The devil is in the details

The reason why all of this hasn't been automated yet is the type of data we deal with in the SOC. It's because the difference between a clear, but benign false positive and a critical true positive case is in many cases very small. Many times, this distinction skill is something that's only built up with time and practice. You will only know a critical true positive case when you've seen 100 benign false positives, and learned to notice the slight difference.

And this is why when you go to Google to gauge the usual market sentiment on the question "Will AI replace SOC Analysts?", the answer you come back with is: "No, because it's too difficult and there are too many variables you cannot trust AI with.". They could be right at least in some facets, but the question goes deeper than that. Also, keep in mind that most of the parties coming out with these statements are SOC providers, or classic EDR (Endpoint Detection & Response) providers, who do have skin in the game so to say.

Let's make bad slightly better

What I think has been the issue around this question is that people are looking at it in a way that's not realistic. They conduct a test where they copy-paste 10 rows of log data to ChatGPT and ask it "tell me if this is either a false positive or a true positive", and scream when it fails to classify properly. But if we take a more AI Agent -based approach, I think you could build quite a good solution.

What is the main difference between human analysts and an AI? One thing is context. The human has context of where the alert is coming from, what has happened before that moment and what kind of alerts usually come out of the SIEM. The AI Agent should also have this context to use, since it's crucial to the classification process. The human analyst will also often use external tools like Virustotal to check if URL's or IP addresses are labeled as malicious. Sometimes these tools are already bolted onto SIEM systems through automations. The AI Agent should also be able to use external services as it's aid.

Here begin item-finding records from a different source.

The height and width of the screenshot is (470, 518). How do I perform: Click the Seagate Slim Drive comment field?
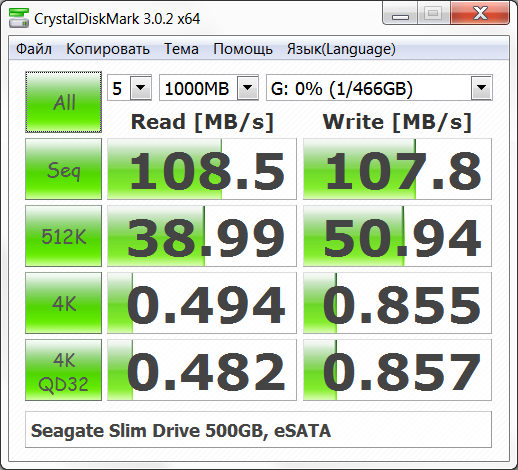(258, 430)
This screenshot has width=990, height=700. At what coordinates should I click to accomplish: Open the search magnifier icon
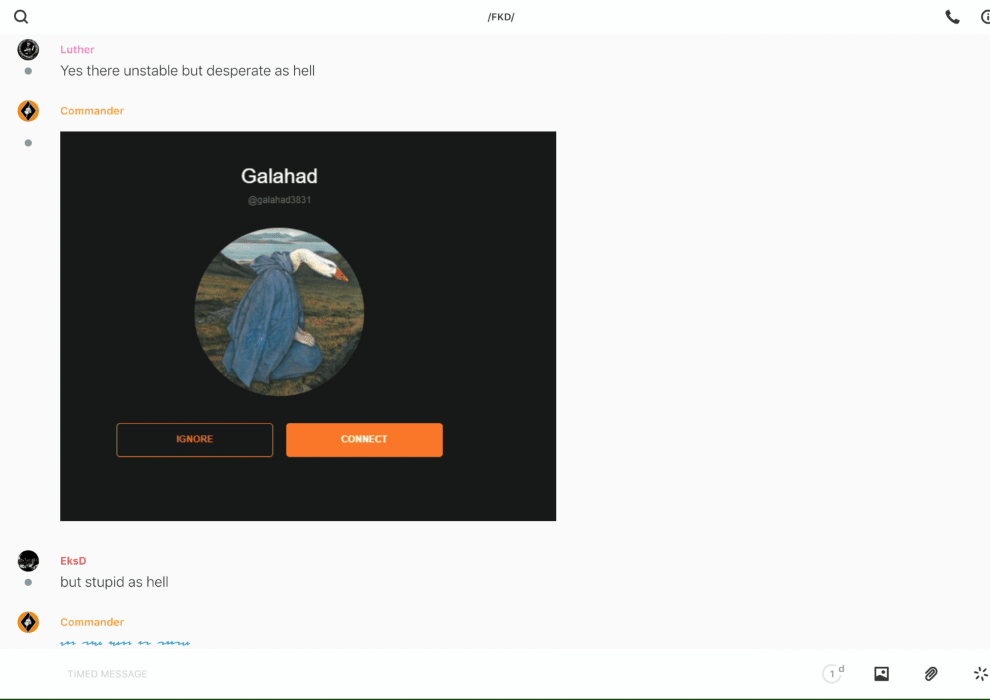point(21,17)
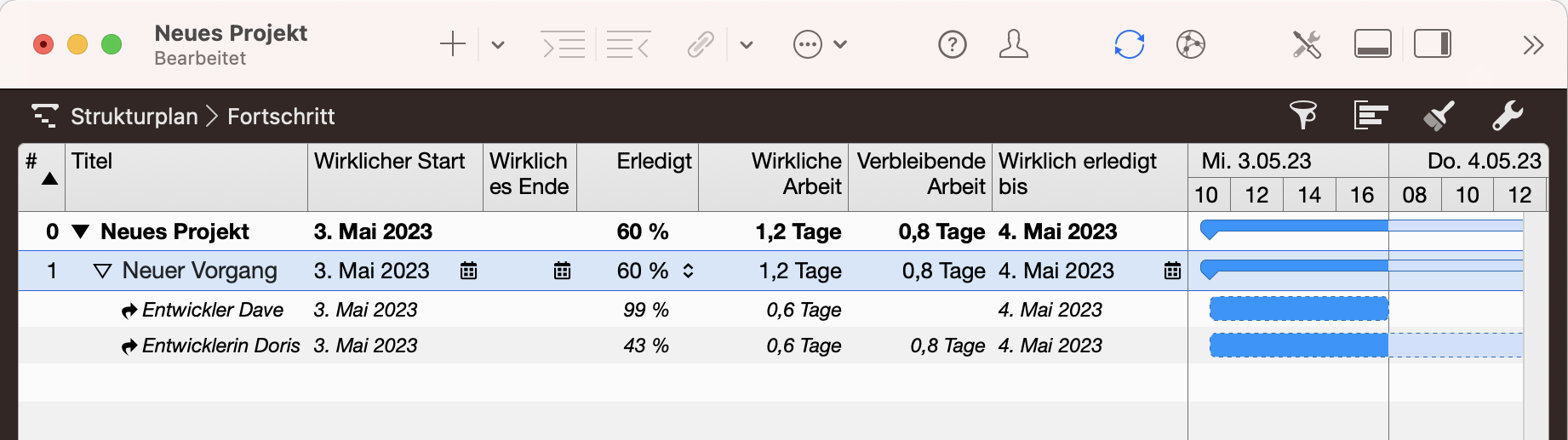The image size is (1568, 440).
Task: Click the resources person icon
Action: pyautogui.click(x=1013, y=44)
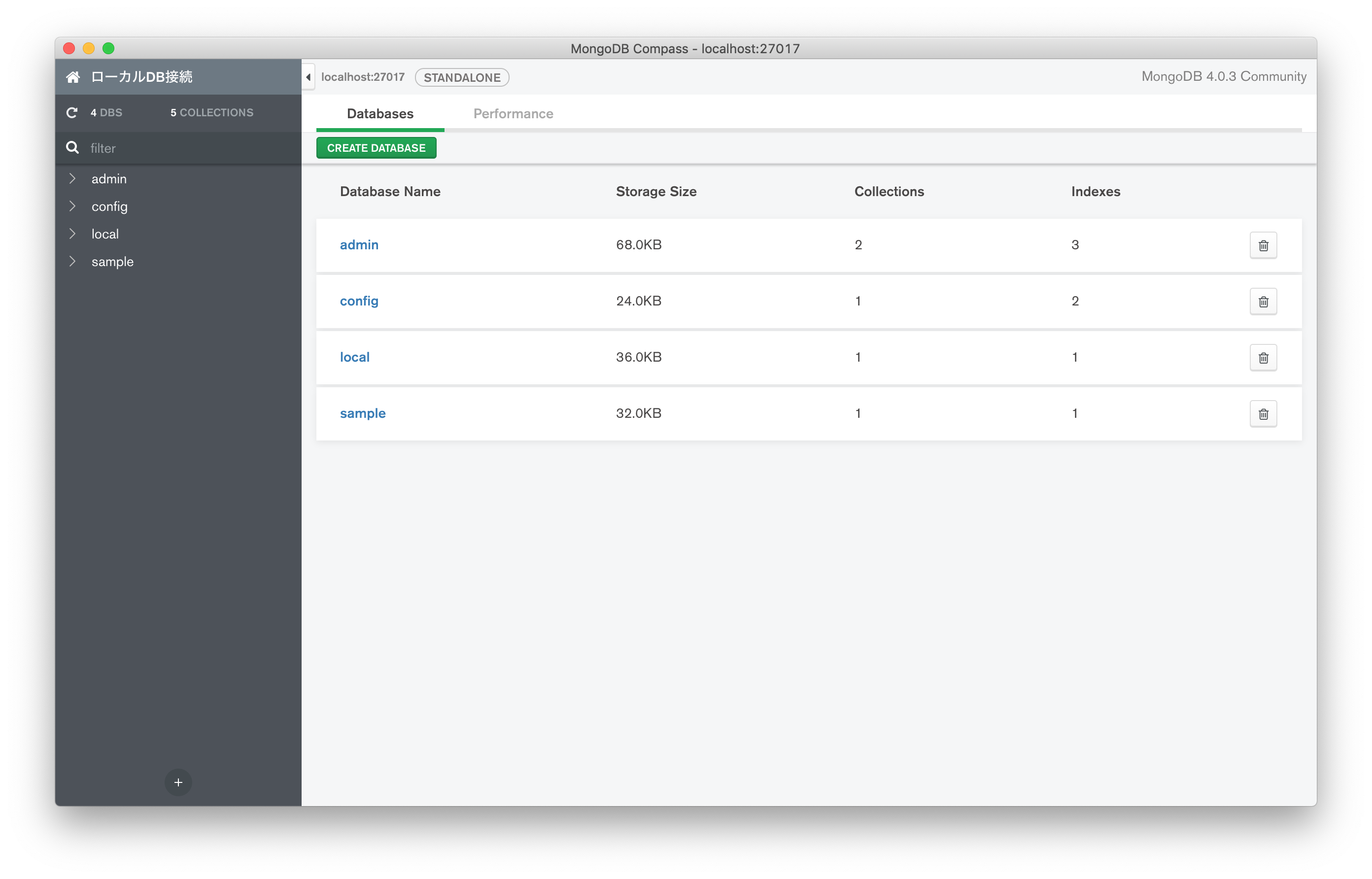This screenshot has height=879, width=1372.
Task: Delete the admin database via its trash icon
Action: click(1264, 245)
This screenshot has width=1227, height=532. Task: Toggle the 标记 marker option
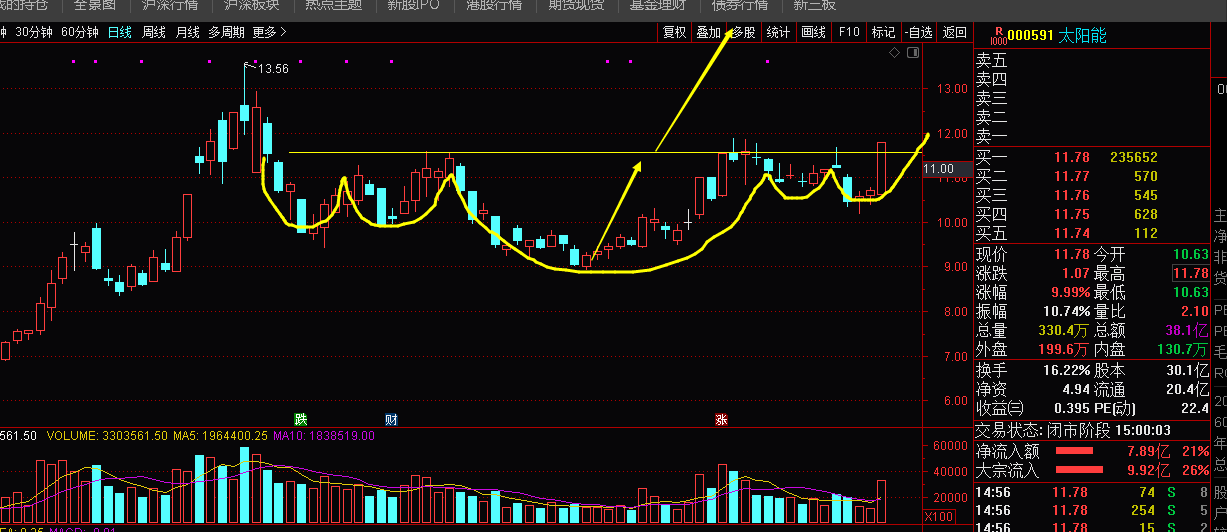(x=883, y=32)
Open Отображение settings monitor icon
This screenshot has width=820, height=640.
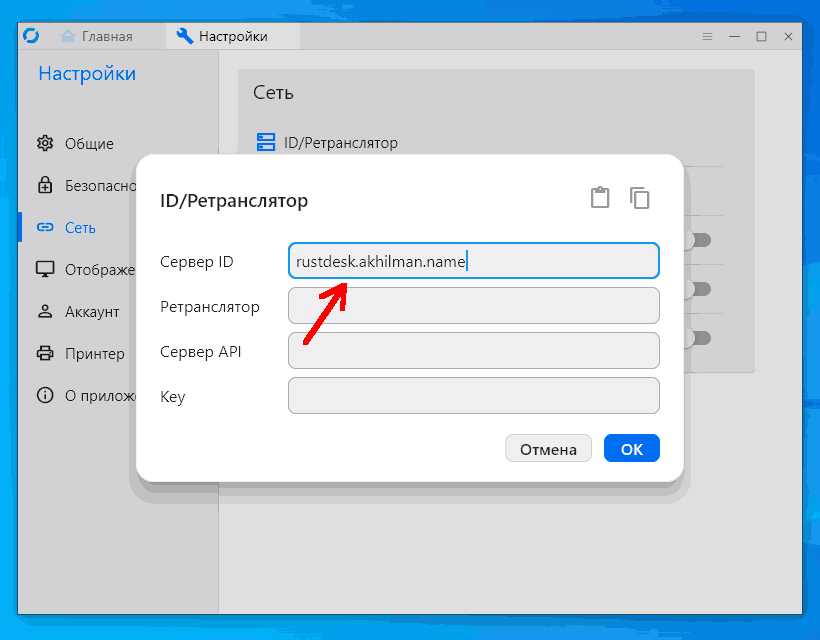pos(45,269)
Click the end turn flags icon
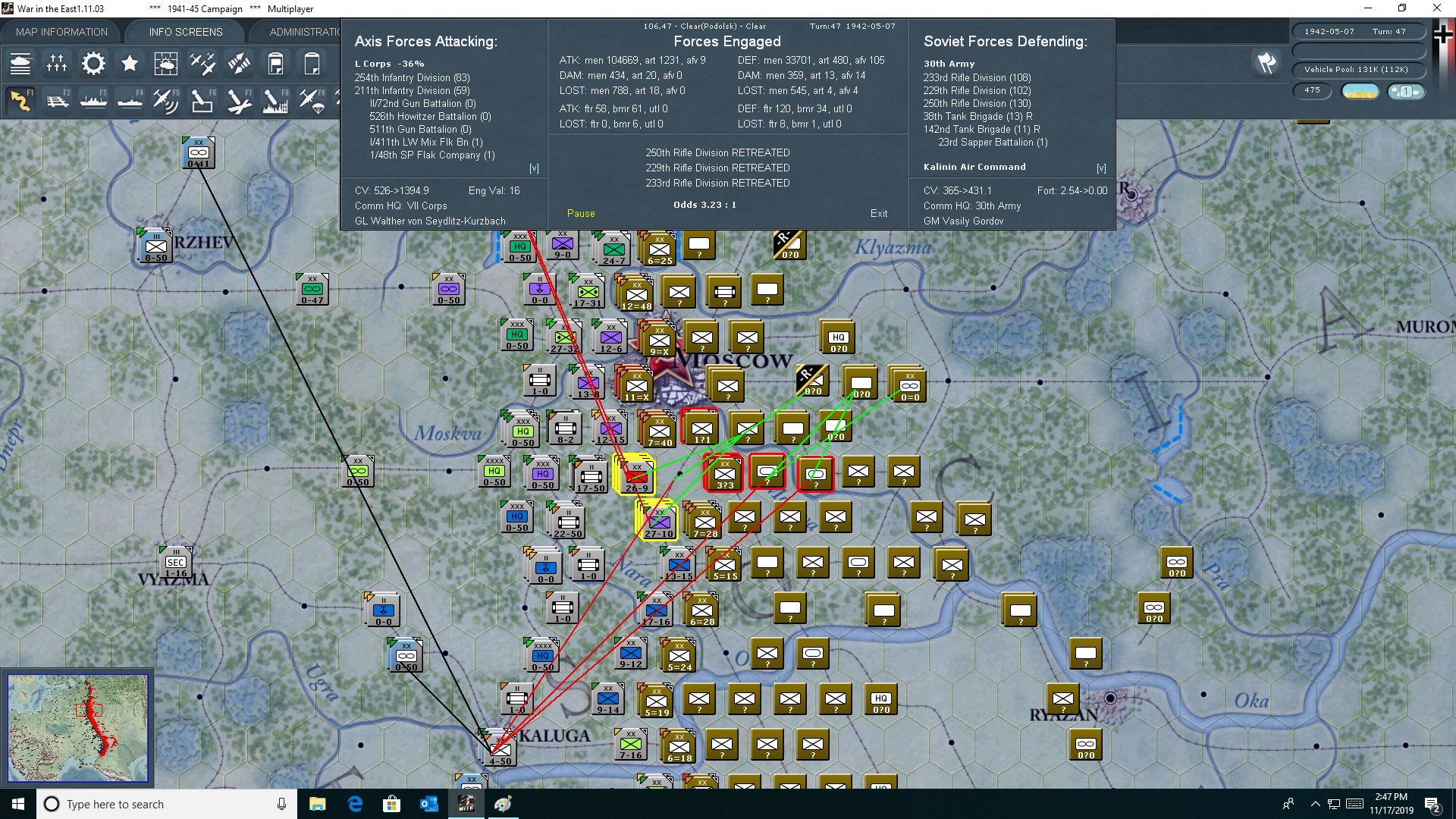 pos(1266,64)
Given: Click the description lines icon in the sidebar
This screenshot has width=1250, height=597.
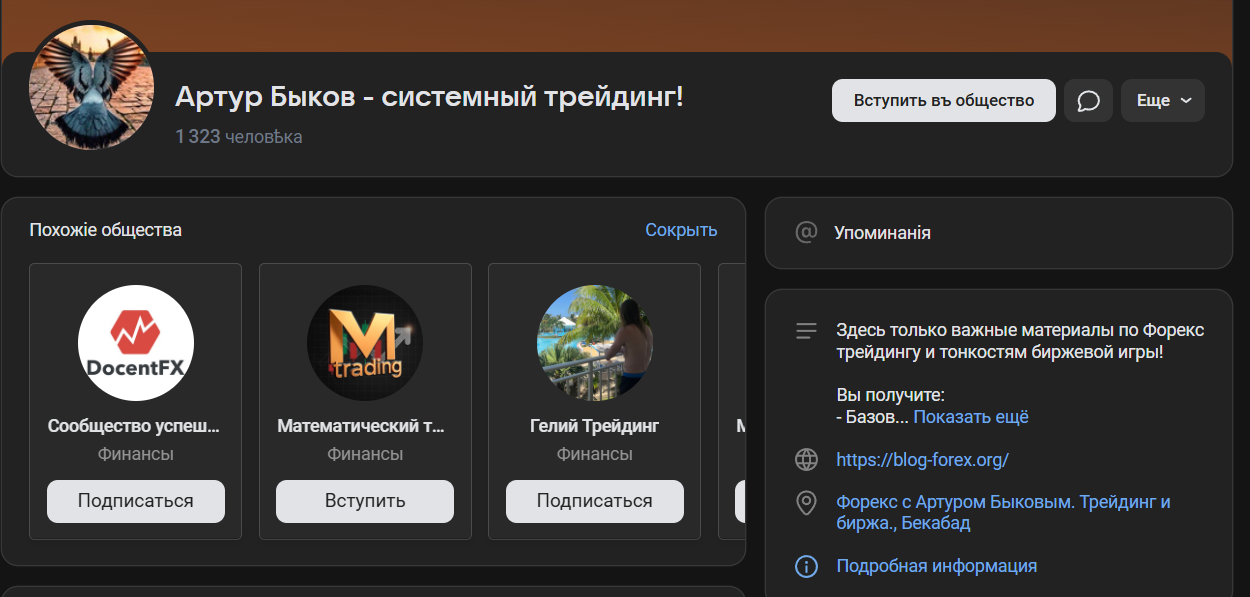Looking at the screenshot, I should click(x=806, y=330).
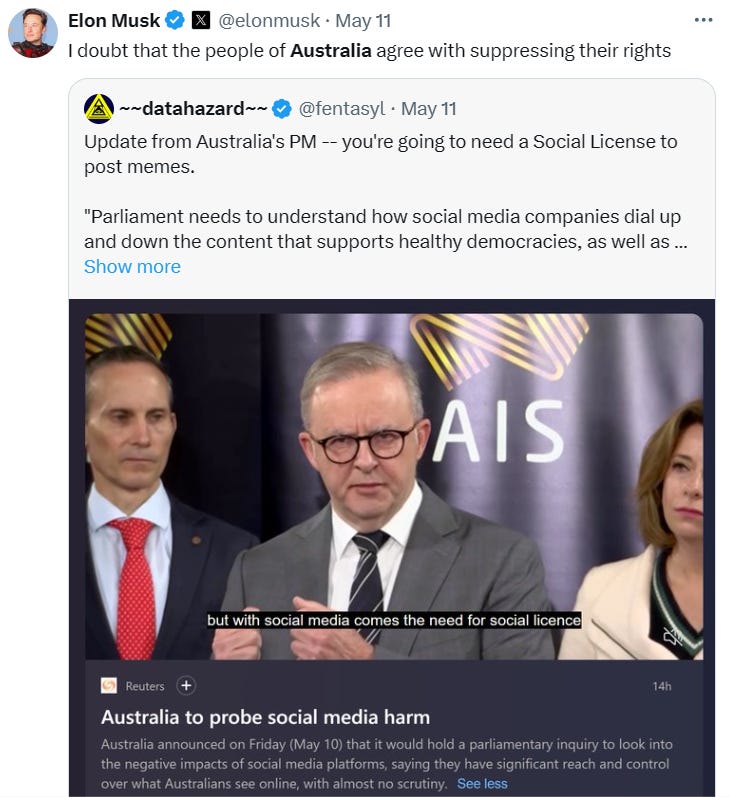Click the May 11 date on quoted post
The height and width of the screenshot is (797, 730).
429,109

How does a bad and a slightly better AI Analyst compare in architecture?

If we equip the AI to work in an agent-based workflow by itself, where it can utilize external tools and receive context and documentation, it could reason over the evidence and make additional queries into the SIEM to investigate further. It would go through all these steps and reason over the question before making it's classification. If the AI Agent thinks it's not totally sure, the classification will be forwarded to a human analyst, who can do error checking.

What could go wrong?

This kind of architecture of course brings up some possible issues:

  • How big of a context window will we need? Especially if we tag along a lot of log entries to the LLM, the context window could limit us, especially with newer reasoning models.
  • LLMs are not yet the best at understanding tabular data, rather preferring unstructured data. Luckily this can be tackled with processing data as JSON in many cases.
  • What is an acceptable level of "conclusive"? Will the AI be even able to recognize when it is not sure of something, or will it just push forward confident as ever?

What does this mean in the long run?

What I am trying to make a case for here is that we should not ignore the possibilities AI Agents bring to the security field, no matter how much we are scared for our jobs or the jobs of our SOC Analysts. With the help of AI, SOC Analysts could essentially be promoted to a more senior position, giving their input when it is actually needed, and not numbing their brains on thousands of benign positive cases in the late (and expensive) hours during the nights.

Next steps

So, now that's all left to do is to build that AI Agent, and see if it actually works! That's something I'll surely be looking into, and I will update in this blog when I get some results!